Just to reiterate (including some content from my other comment): we can be wrong only if we have written the wrong definition of linearizability, misstated the correctness theorem, or if there is a bug in the proof checker or in Coq's logic itself.
This Coq proof is an enormous step forward. It's that machine-checked proof I was hoping someone would do when I wrote the above paragraph. 1) Assuming the TCB is correct, we know the Verdi implementation satisfies linearizability. 2) Assuming the TCB is correct and the Verdi implementation and the Raft paper/dissertation/spec are equivalent, then the Raft algorithm satisfies linearizability too.
I'm more willing to believe that the Verdi implementation implements Raft faithfully than I am willing to believe that my hand proof is correct. If you're really worried about (2), you have the option of using the Verdi generated implementation. If you're less worried about (2), you can now have more confidence in the safety of the Raft algorithm in general.
Questions for the researchers, if they are reading:
- Does this proof cover any liveness concerns (weak fairness, deadlock freedom, etc) in addition to the safety property of linearizability?
- If not, what would it take to extend this model to cover liveness? Is this even a good starting point?
As you probably know, Raft and other consensus algorithms are not guaranteed to be live in all situations. But subject to some assumptions about the frequency of failure, they are guaranteed to make progress.

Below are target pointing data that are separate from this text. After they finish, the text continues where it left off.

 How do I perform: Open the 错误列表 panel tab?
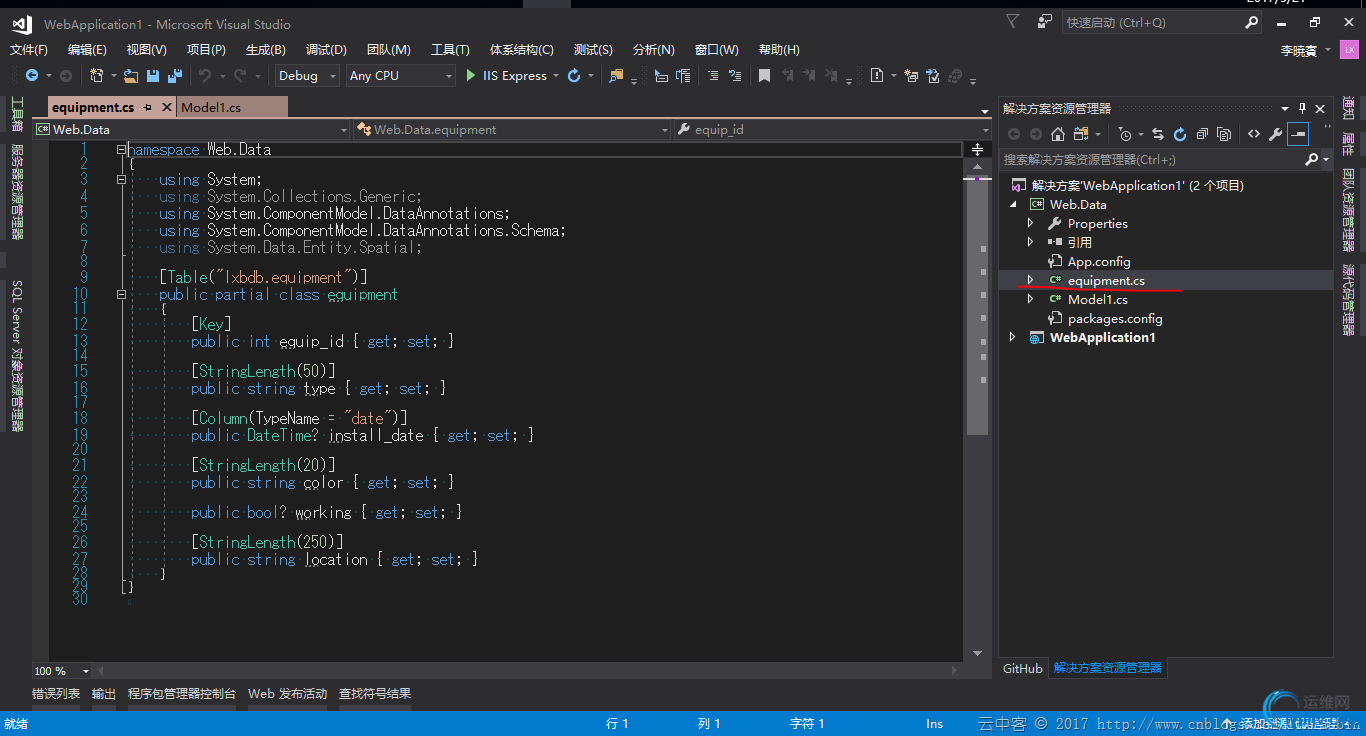coord(56,693)
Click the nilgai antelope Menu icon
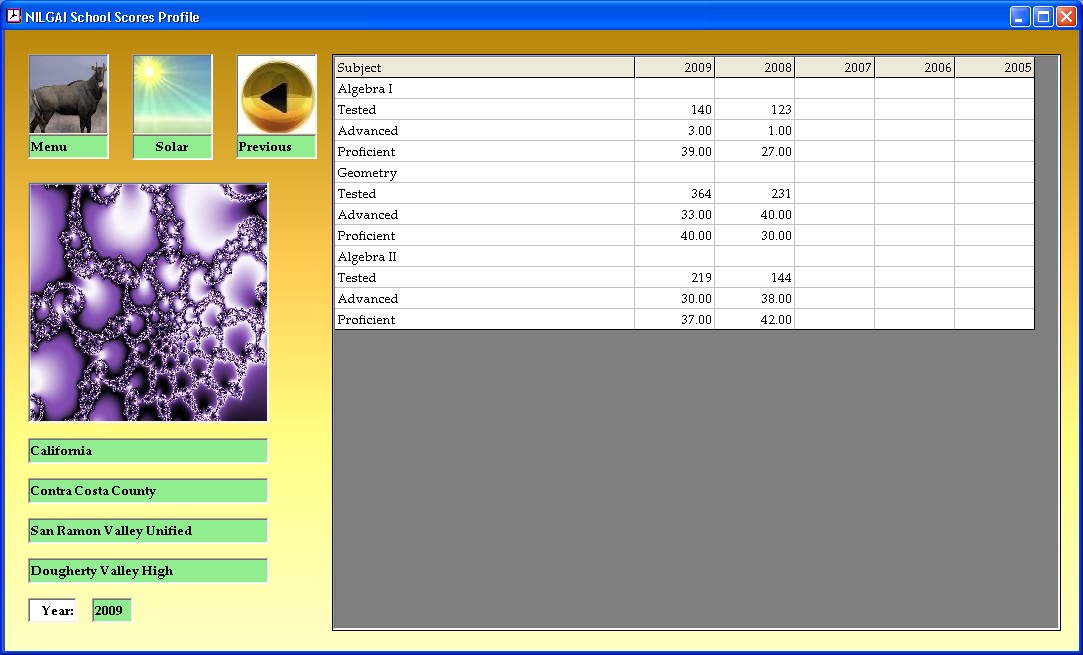The height and width of the screenshot is (655, 1083). (68, 95)
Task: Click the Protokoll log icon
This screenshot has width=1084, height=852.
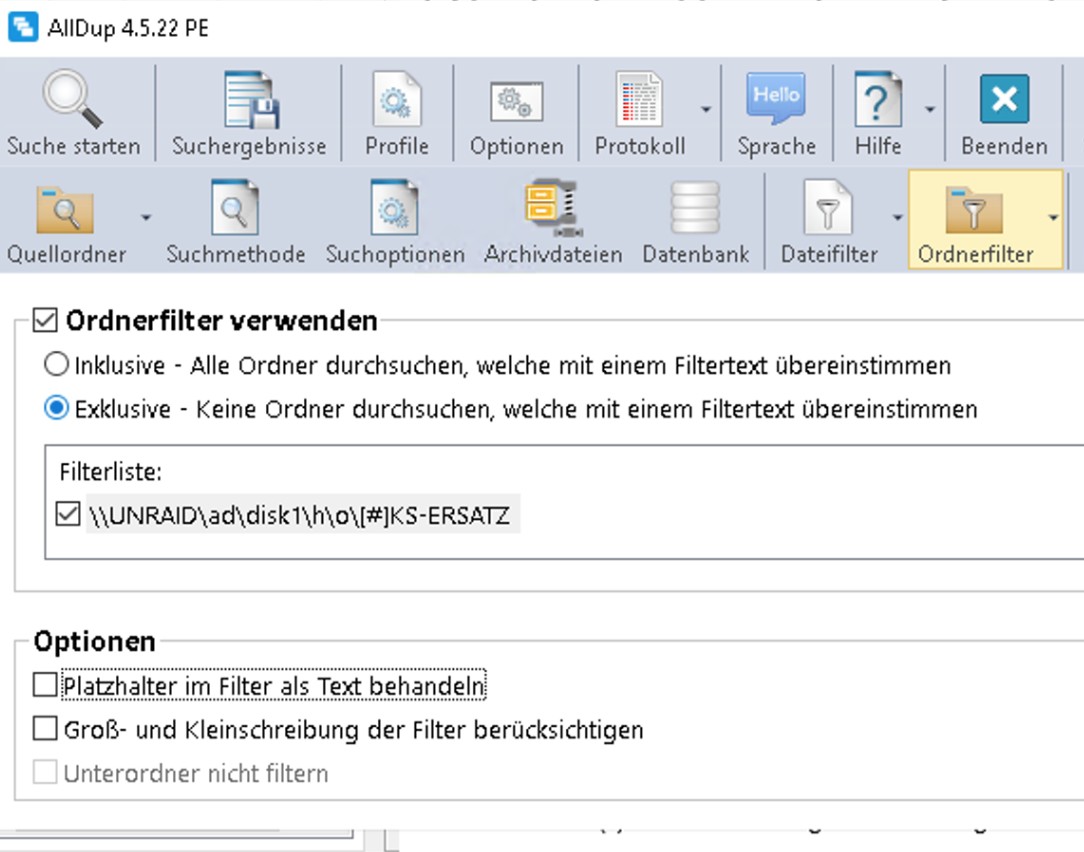Action: point(639,100)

In Verdi, systems are verified with respect to semantics for the network they are running on. Our semantics currently don't include any restrictions about how often failures can happen; a failure "step" can occur at any time. We're not sure what the best way is to introduce this kind of restriction, but we've got a couple ideas. One would be to guarantee that the total number of failures has some finite bound which is unknown to the system itself but which is available during verification. Another would be to model failure probabilistically. We will probably end up doing at least one of these things in the next year or so :).
This is a good question. More broadly, what do you have to trust in order to believe our claims?
In addition to all the usual things (like the soundness of Coq's logic and the correctness of its proof checker), the most important thing you need to trust is the top-level specification. In our case, this is linearizability (have a look at https://github.com/uwplse/verdi/blob/master/raft/Linearizabi... for the key definition; the key theorem statement is at https://github.com/uwplse/verdi/blob/master/raft-proofs/EndT... ). If you can convince yourself that these correspond to your intuitive understanding of linearizability, then you don't need to trust any other theorem statement or definition in the development.
If you actually want to run our code, then you need to make several other assumptions. Our system runs via extraction to OCaml, so you must trust the extractor and the OCaml compiler and runtime. In addition we have a few hundred lines of OCaml to hook up the Coq code to the real world (eg, writing to disk and putting bits on the network).
To respond more directly to your question about Diego's proof, I can tell you we referred to it often to get the high-level idea. But the TLA model differs in several respects from our implementation of Raft in Verdi. Most importantly, our code is an implementation in the sense that you can run it. This means that it resolves all nondeterminism in the specification. Furthermore, there is no need to manually check that what we implemented matches the TLA model, unless that is your preferred means for convincing yourself that we really did implement Raft.